### Try it
Copy the post on environmental justice from "I posted today" up to and including "ongoing environmental injustices.", replacing "India" with "China".

### Selected text
I posted today over at Green Daily a note about India shopping the Appalachians for coal and coal mines. When I think of international environmental justice, I've always thought of rich nations like the U.S. dumping toxic manufacturing or waste on other countries with fewer resources or weaker economies.
What happens now as our economy is on the downturn and other countries can start counting on us for some of the more environmentally risky work, like coal mining? Well, for one, I think it brings the ideas of environmental justice into painfully sharp focus. But we don't have to just look within the U.S. for ongoing environmental injustices.
On the other side of the world, folks in the Ivory Coast are upset that Trafigura, a Dutch shipping company that hauled toxic waste to the Ivory Coast for disposal, has not been held accountable for pollution believed to have caused widespread illness.The BBC reports on the decision here. The chemical waste was dumped in Ivory Coast after both the Netherlands and Nigeria refused to take it. Yesterday two people were convicted (and seven acquitted) in the case, but Trafigura still admits no wrongdoing (and, according to the BBC article linked to above, no one from the Dutch company was actually present for the trial).
One of the major issues in the Ivory Coast case is that the government made the decision to accept the waste, but the negative affects of it were felt by the population at large. When the powerful few decide for the masses and make tragically bad decisions, we'd like to see them held accountable for their actions (sound familiar?). I guess the best case scenario here would be not to have to dispose of the waste in the first place. But assuming that toxic waste, in its various forms, is here to stay: how do we determine in an equitable fashion what is to be done with the waste?

### The data
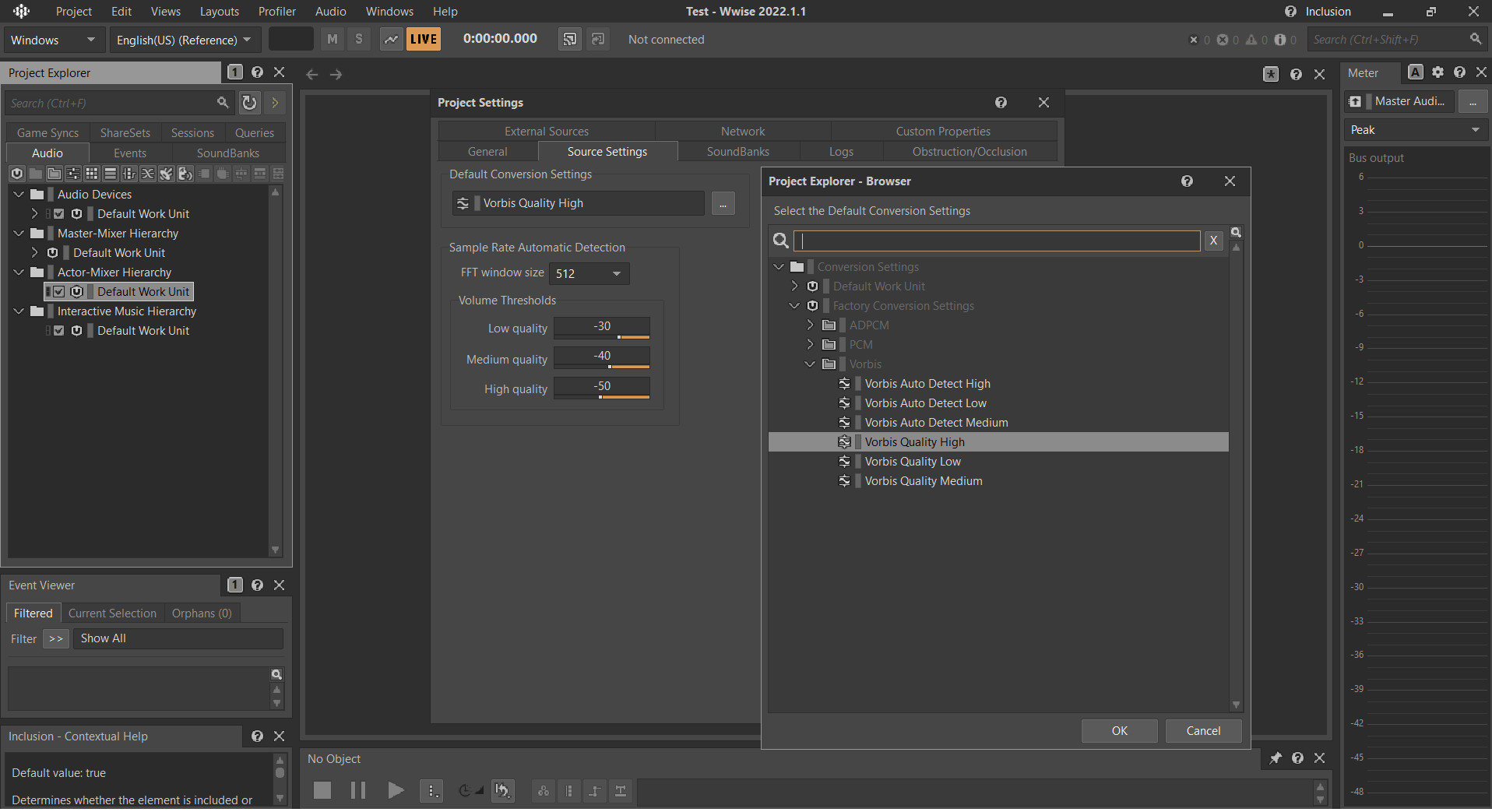Image resolution: width=1492 pixels, height=812 pixels.
Task: Click the Solo (S) toolbar button
Action: tap(358, 40)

### Task result
I posted today over at Green Daily a note about China shopping the Appalachians for coal and coal mines. When I think of international environmental justice, I've always thought of rich nations like the U.S. dumping toxic manufacturing or waste on other countries with fewer resources or weaker economies.
What happens now as our economy is on the downturn and other countries can start counting on us for some of the more environmentally risky work, like coal mining? Well, for one, I think it brings the ideas of environmental justice into painfully sharp focus. But we don't have to just look within the U.S. for ongoing environmental injustices.